Karlsruhe/Espelkamp Entschieden: Spielhallen brauchen Mindestabstand

Unternehmer Paul Gauselmann zeigt sich enttäuscht über das Urteil

Stefan Schelp
11.04.2017 | Stand 11.04.2017, 17:18 Uhr

Karlsruhe/Espelkamp. Die Bundesländer dürfen den Betrieb von Spielhallen strengen Regeln unterwerfen.
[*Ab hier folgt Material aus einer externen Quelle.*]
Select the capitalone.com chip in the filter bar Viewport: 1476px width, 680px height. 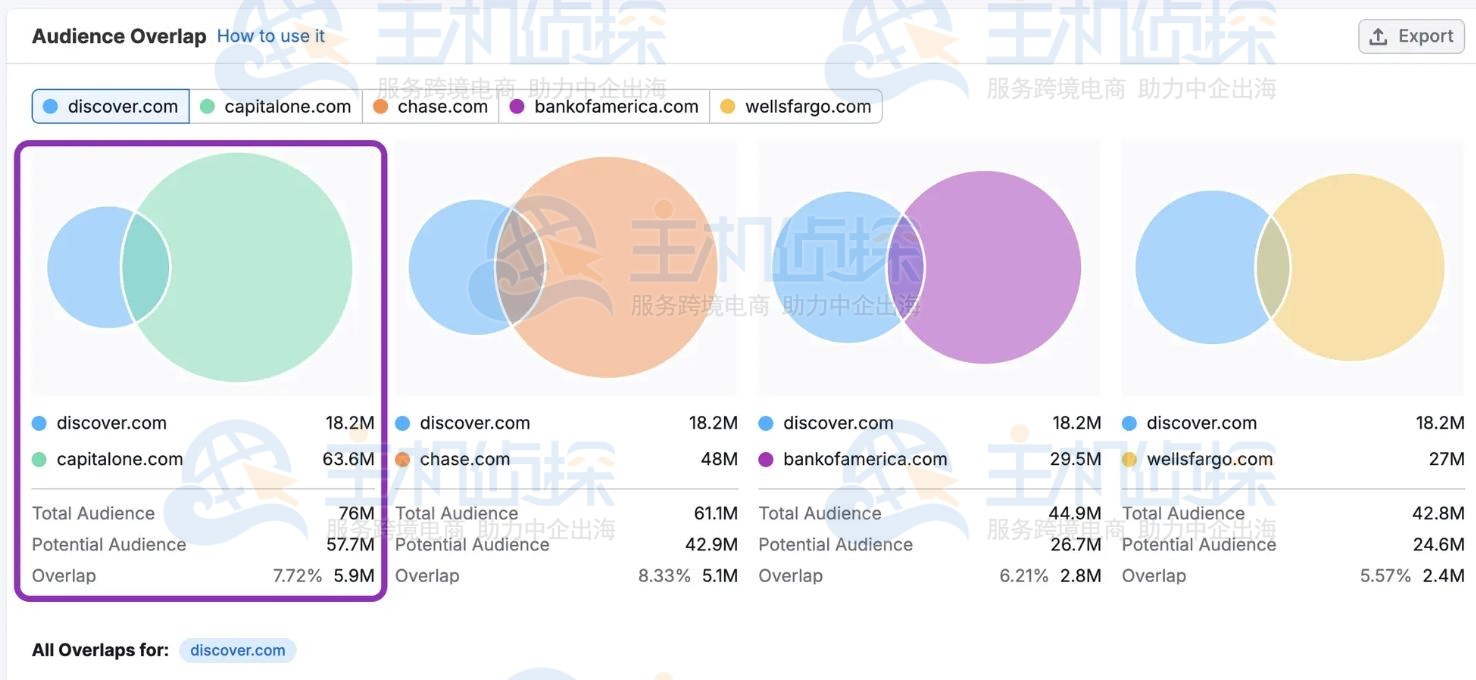pyautogui.click(x=276, y=104)
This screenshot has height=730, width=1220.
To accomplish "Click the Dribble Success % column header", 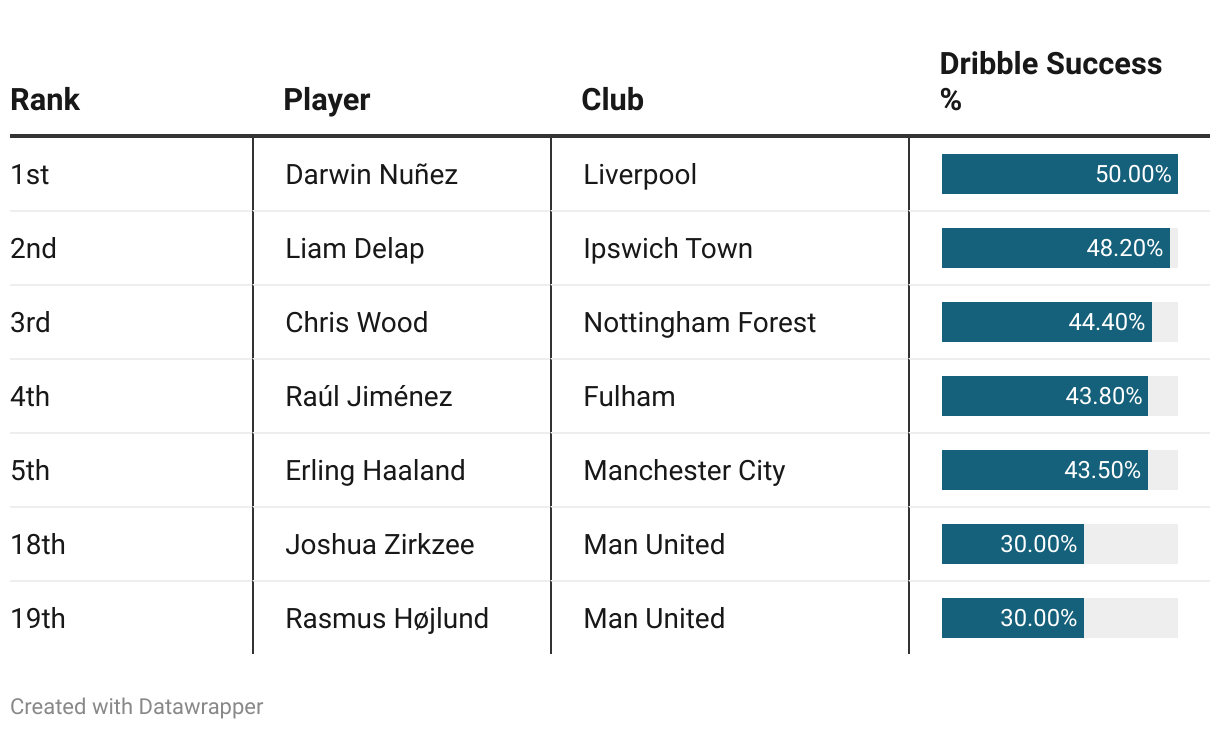I will coord(1050,81).
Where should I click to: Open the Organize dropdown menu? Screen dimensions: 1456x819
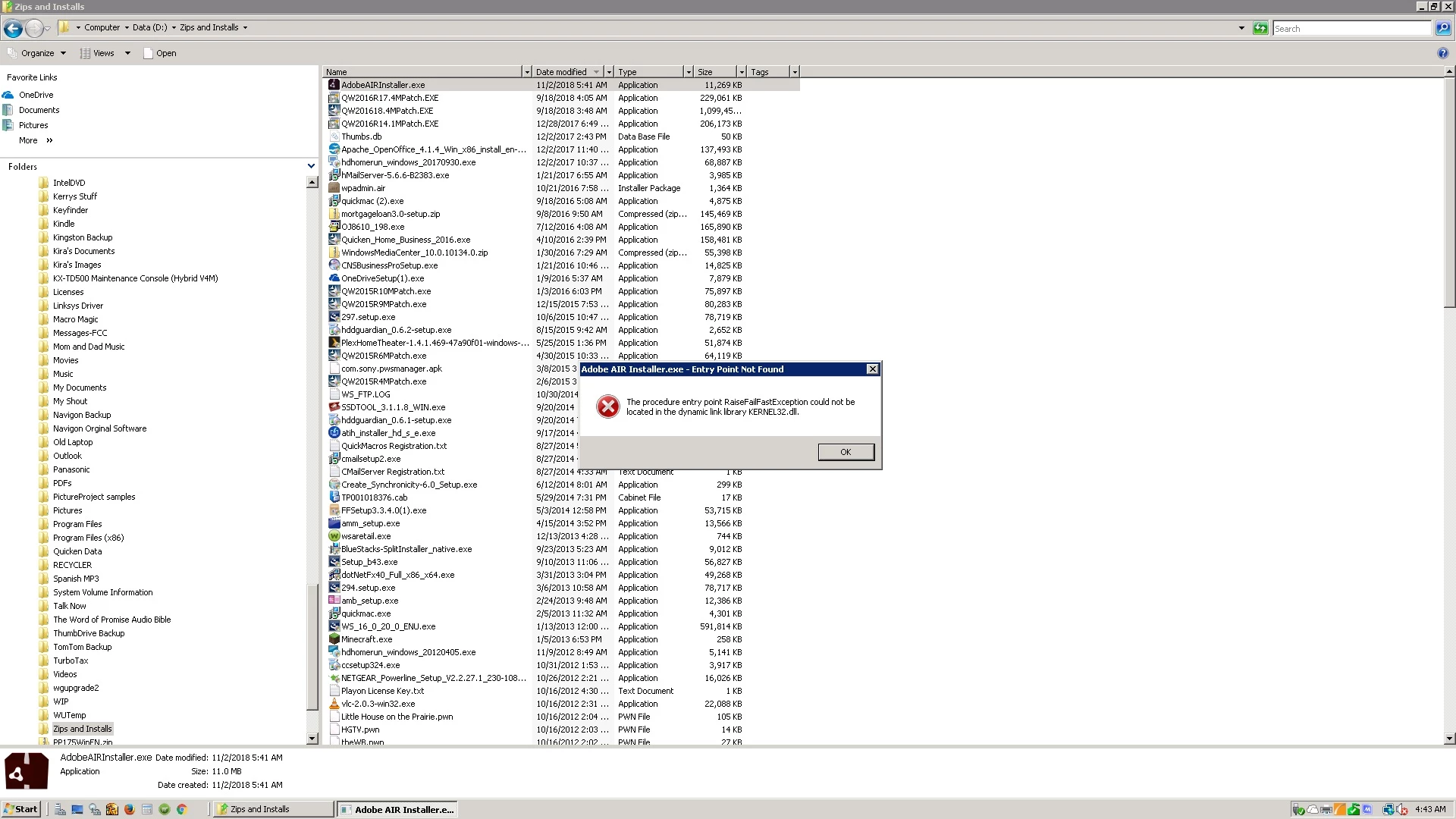coord(37,53)
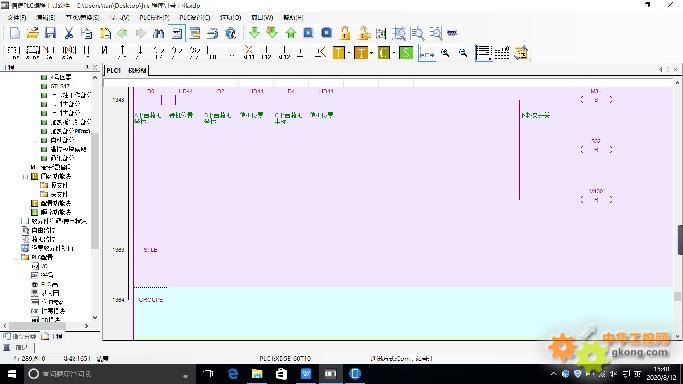The image size is (683, 384).
Task: Select the Cut scissors icon
Action: click(x=68, y=33)
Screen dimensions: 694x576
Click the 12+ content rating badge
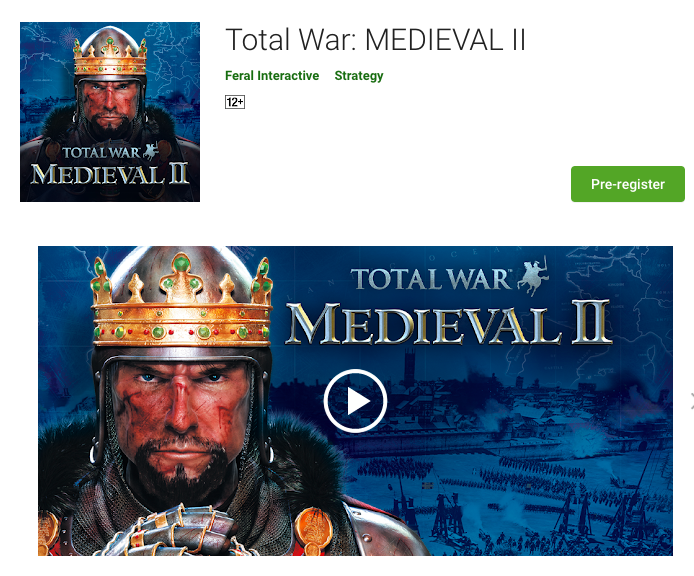point(235,102)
Auflagen wie ein Mindestabstand zwischen Spielhallen seien keine unzulässige Einschränkung der Berufsfreiheit, entschied das Bundesverfassungsgericht. (Az.: 1 BvR 1314/12 u.a.) Geklagt hatten vier Unternehmen aus Berlin, Bayern und dem Saarland, darunter auch die Gauselmann-Gruppe. Die Unternehmen wehren sich gegen eine Änderung des Glücksspielstaatsvertrags von 2012. Danach darf in einem Gebäude oder Gebäudekomplex nur eine Spielhalle untergebracht sein. Zudem muss zwischen zwei Spielhallen ein Mindestabstand liegen – in Berlin sind dies 500 Meter. Berlin hatte 2011 noch weitergehende Regeln eingeführt. So muss ein Abstand zu Kinder- und Jugendeinrichtungen gewahrt werden. In einer Spielhalle dürfen nicht mehr als acht Geräte stehen. Außerdem muss eine Aufsichtsperson anwesend sein. Gauselmann zeigt sich enttäuscht über das Urteil Das Bundesverfassungsgericht beanstandete nichts davon. Die Vorschriften dienten der Suchtprävention und dem Schutz von Kindern und Jugendlichen – beides besonders wichtige Gemeinwohlziele. Die Regulierung sei geeignet und angemessen, um einer Spielsucht frühzeitig vorzubeugen. „Ich respektiere das Urteil des Bundesverfassungsgerichts, obwohl es für mich nicht nachvollziehbar ist", sagt der Unternehmer Gauselmann. „Seit 60 Jahren sorgt unser Unternehmen, unsere Branche, dafür, dass die Spielbedürfnisse der Menschen in geordnete Bahnen gelenkt werden." Bei aller Enttäuschung über das Urteil sei aber doch beachtlich, dass das Gericht die Schwere der Grundrechtseingriffe erkennt und deswegen die Städte und Gemeinden in die Pflicht nimmt, bei bestehenden Spielhallen zu prüfen, ob sie weiterbetrieben werden können, weil ihre Schließung für das Unternehmen eine unbillige Härte darstellen würde. Er werde um „jede unserer Spielhallen und um jeden Arbeitsplatz kämpfen."